Lucia Berlin ha la rara capacità di scrivere della realtà, anche banale, rendendola magnetica.

Nei 43 brani che compongono La donna che scriveva racconti, maldestra traduzione dell’inglese A Manual for Cleaning Women, incontriamo più o meno gli stessi personaggi ma visti da tante angolature diverse e con impercettibili variazioni.

Quasi sempre una madre alcolizzata, e poi a rotazione un nonno violento e pedofilo, un padre ingegnere minerario, una sorella ritrovata emotivamente solo quando sta per morire di cancro. Storie puntellate di uomini spesso violenti, tossicomani e tormentati, e di mille mestieri: donna delle pulizie, segretaria, centralinista, infermiera, insegnante.

Con la lievità propria dei grandi scrittori, Berlin tocca gli aspetti più crudi e oscuri delle nostre vite e ce li restituisce sotto forma di racconti lineari, depurati dalle passioni, asciutti eppure acutamente penetranti.

Una storia di vittime e di vinti, in cui l’obiettivo è farsi meno male di quanto già ci si è fatti, dove non c’è redenzione o lieto fine, ma solo lo scorrere della vita e dei suoi eventi.

Nessuna morale, nessuna lezione: siamo la somma di quello che ci è accaduto e alla fine il nostro margine di libera azione è limitato.

Non ci sono voglia di rivalsa, rabbia, rancore, rimpianti: Berlin riesce a farci credere che possiamo solo farci trasportare dalle onde dell’esistenza senza opporre molta resistenza.

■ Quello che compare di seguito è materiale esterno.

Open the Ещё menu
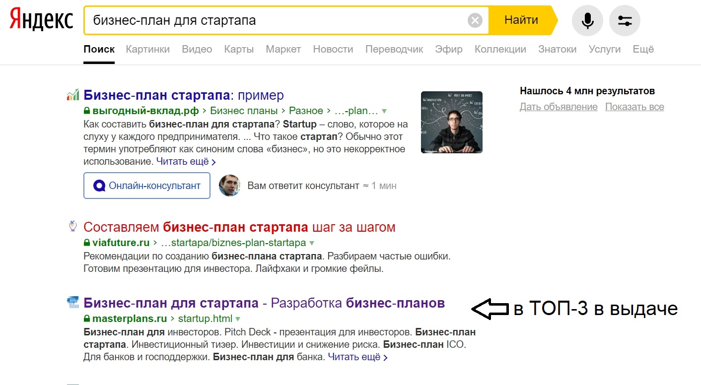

Eppure le vicende dei personaggi raccontati sono intrise di passione e di dolore, di autodistruzione profonda: ferite aperte che non si rimargineranno mai, occasioni perse, scelte sbagliate.

La sensazione che possiamo davvero poco di fronte ai fatti della vita ci accompagna durante la lettura di tutto il libro. E forse il senso è racchiuso tutto qui, nelle pagine dell’ultimo racconto, intitolato Ritorno a casa:

“…Cos’altro mi sono persa? Quante volte nella vita sono stata, per così idre, sul portico dietro casa invece che su quello davanti? Cosa mi è stato detto che non ho sentito? Quale amore potrei non aver percepito? Queste domande sono senza senso. L’unico motivo per cui ho vissuto tanto a lungo è che ho lasciato andare il passato. Ho chiuso la porta in faccia al dolore, al pentimento, al rimorso. Se li lascio entrare, se apro anche solo una piccolissima fessura in un attimo di auto indulgenza, bum, ecco la porta spalancarsi, ed entrare bufere di sofferenza che mi devastano il cuore e mi oscurano gli occhi di vergogna e rompono tazze e bottiglie buttano a terra barattoli frantumano i vetri delle finestre e io inciampo grondante sangue sullo zucchero versato e i vetri rotti e rimango terrorizzata senza fiato finché tremando e con un ultimo singhiozzo non richiudo la pesante porta. Raccolgo i cocci per l’ennesima volta.”